A diretoria colegiada da Agência Nacional de Vigilância Sanitária (Anvisa) vai discutir em 29 de abril uma proposta de instrução normativa que define procedimentos e requisitos técnicos para a manipulação de medicamentos da classe dos agonistas do receptor GLP-1, conhecidos como canetas emagrecedoras. A medida entra no pacote de ações regulatórias e de fiscalização adotado após a expansão do mercado ilegal desses produtos e a circulação de versões manipuladas sem autorização.
A proposta estabelece regras específicas voltadas aos insumos farmacêuticos ativos usados nesse tipo de medicamento, com exigências relacionadas à importação, à qualificação de fornecedores, à realização de ensaios de controle de qualidade, aos estudos de estabilidade e às condições de armazenamento e transporte. O objetivo é criar um padrão técnico para reduzir riscos sanitários em uma área que ganhou escala com a popularização de substâncias como semaglutida, tirzepatida e liraglutida.
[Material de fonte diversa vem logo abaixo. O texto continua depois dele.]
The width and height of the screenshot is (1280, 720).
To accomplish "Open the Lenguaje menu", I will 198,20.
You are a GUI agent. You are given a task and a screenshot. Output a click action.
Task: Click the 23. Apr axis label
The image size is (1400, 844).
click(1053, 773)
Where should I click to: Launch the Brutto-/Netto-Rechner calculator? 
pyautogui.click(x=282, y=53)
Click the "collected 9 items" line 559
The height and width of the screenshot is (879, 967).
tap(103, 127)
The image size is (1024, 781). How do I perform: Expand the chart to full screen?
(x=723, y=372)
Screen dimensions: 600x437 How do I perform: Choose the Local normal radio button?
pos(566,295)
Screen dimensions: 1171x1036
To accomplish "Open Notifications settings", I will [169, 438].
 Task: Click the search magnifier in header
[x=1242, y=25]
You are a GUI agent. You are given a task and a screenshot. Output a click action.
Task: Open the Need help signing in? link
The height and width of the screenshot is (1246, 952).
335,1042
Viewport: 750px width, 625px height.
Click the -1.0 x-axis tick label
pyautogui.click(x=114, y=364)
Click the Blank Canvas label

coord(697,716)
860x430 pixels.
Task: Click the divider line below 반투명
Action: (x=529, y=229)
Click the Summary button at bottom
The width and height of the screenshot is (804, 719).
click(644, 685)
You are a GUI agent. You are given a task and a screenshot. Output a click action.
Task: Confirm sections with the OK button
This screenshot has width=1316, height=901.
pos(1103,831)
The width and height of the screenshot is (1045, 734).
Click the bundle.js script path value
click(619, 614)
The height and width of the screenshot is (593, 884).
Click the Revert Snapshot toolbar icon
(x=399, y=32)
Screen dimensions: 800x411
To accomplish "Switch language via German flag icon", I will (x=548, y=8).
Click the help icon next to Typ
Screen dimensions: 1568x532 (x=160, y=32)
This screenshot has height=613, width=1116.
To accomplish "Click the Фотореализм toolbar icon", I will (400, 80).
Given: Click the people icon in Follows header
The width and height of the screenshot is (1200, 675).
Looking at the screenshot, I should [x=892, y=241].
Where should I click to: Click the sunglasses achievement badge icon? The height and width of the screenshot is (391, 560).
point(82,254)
O debate ocorre na sequência de um plano de ação anunciado pela agência em 6 de abril, articulado para enfrentar irregularidades em um mercado em que esses medicamentos são vendidos com retenção de receita médica. A Anvisa também avançou na coordenação com entidades profissionais e criou, nesta semana, dois grupos de trabalho para apoiar o controle sanitário e ampliar a segurança de pacientes que usam as canetas.
Um dos grupos, formalizado pela Portaria 488/2026, reúne representantes do Conselho Federal de Farmácia, do Conselho Federal de Medicina e do Conselho Federal de Odontologia. O outro, instituído pela Portaria 489/2026, acompanha a implementação do plano de ação e subsidia decisões da diretoria colegiada com propostas de aprimoramento.
A estratégia inclui parceria formal com os conselhos profissionais. A Anvisa, o CFM, o CFO e o CFF assinaram uma carta de intenção voltada ao uso racional e seguro das canetas emagrecedoras, com foco em ações educativas, alinhamento técnico e troca de informações para prevenir riscos associados a produtos e práticas irregulares.
Nos últimos dias, a agência também endureceu medidas contra itens divulgados e comercializados na internet como injetáveis de GLP-1 sem autorização sanitária. Em 15 de abril, determinou a apreensão dos medicamentos Gluconex e Tirzedral e proibiu a comercialização, distribuição, importação e uso. A orientação foi de que, por serem produtos irregulares e de origem desconhecida, não existe garantia sobre conteúdo ou qualidade e eles não devem ser utilizados.
A pressão sobre a fiscalização se intensificou com apreensões recentes envolvendo contrabando. Em 13 de abril, a Polícia Civil do Rio de Janeiro interceptou, em Duque de Caxias, um ônibus vindo do Paraguai com canetas emagrecedoras e anabolizantes. Um casal que embarcou em Foz do Iguaçu foi preso em flagrante, com mil frascos de canetas contendo tirzepatida, além de outros produtos colocados à venda de forma irregular. A discussão da norma, agora, tende a definir parâmetros técnicos que podem impactar diretamente farmácias de manipulação, fiscalização e segurança do paciente em um mercado que segue sob disputa entre demanda crescente e avanço de produtos clandestinos.